Polars uses a SQL subset. Common offenders:

Doesn't work in Polars Use
current_timestamp() Literal cast, or framework-added __updated_at.
date_format(col, 'yyyy-MM-dd') CAST(col AS DATE).
year(col) EXTRACT(YEAR FROM col).

See Partitioning.

Row count mismatch for multi-line JSON

JSONL treats each line as a record; JSON arrays treat each element as a record. If the source file has embedded newlines inside string fields:

  • format: "jsonl" → one row per file line → wrong.
  • format: "json" → one row per array element → correct.

Excel is_active column loads everything as inactive

The Excel generator leaves is_active blank when unset, which is correctly parsed as None → defaults to True. If someone hand-typed FALSE in the cell it is parsed as False. Fix: blank the cell.

"dead lock detected" on Delta optimize

Two dataflows writing the same destination are running OPTIMIZE in parallel. DataCoolie deduplicates maintenance by destination automatically — if you're seeing this, you probably called run_maintenance() twice in quick succession from an external scheduler. Serialise the scheduler side.
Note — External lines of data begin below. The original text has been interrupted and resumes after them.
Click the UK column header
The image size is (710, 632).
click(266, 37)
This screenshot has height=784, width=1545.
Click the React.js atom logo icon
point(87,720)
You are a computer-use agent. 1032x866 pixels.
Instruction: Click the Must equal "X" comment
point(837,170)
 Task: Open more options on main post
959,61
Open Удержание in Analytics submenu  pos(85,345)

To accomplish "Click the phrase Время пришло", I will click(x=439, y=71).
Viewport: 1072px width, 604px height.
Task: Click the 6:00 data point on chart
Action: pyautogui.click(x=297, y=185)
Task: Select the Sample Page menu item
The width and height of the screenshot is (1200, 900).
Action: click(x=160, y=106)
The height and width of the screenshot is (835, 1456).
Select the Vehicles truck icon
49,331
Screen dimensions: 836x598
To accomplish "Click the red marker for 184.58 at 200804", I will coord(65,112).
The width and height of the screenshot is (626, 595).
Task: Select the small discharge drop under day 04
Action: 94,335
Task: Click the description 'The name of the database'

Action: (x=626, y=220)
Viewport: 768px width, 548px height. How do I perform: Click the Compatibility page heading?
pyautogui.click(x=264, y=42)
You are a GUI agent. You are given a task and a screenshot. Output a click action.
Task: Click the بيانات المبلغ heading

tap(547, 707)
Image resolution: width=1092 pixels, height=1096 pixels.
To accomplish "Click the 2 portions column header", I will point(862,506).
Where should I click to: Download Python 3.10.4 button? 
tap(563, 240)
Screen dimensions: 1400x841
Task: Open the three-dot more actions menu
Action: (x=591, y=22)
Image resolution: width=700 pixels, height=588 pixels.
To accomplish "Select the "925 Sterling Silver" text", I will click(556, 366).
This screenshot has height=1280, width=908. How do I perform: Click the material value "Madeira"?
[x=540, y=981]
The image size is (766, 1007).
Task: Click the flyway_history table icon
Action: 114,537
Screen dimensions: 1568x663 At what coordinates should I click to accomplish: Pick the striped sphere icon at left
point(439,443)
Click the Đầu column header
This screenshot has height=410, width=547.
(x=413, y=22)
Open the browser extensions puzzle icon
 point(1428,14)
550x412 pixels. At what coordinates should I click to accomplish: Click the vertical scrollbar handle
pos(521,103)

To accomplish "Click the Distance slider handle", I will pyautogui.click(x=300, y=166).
Docker preflight fails on scenarios

Some scenarios (database metadata, API metadata) require Docker. Run:

docker compose -f datacoolie/usecase-sim/docker/docker-compose.yml up -d

Then re-run the scenario.

fmt='parquet' Iceberg writes not appearing in Athena

Iceberg needs Glue catalog registration. Set register_symlink_table = true or use the engine's register_iceberg_table helper explicitly.

WatermarkManager throws on first run

First run has no persisted watermark — get_watermark() returns None. If your source reader crashes on None, it's a bug in the reader: it must treat None (or empty dict after decoding) as "no filter, read everything".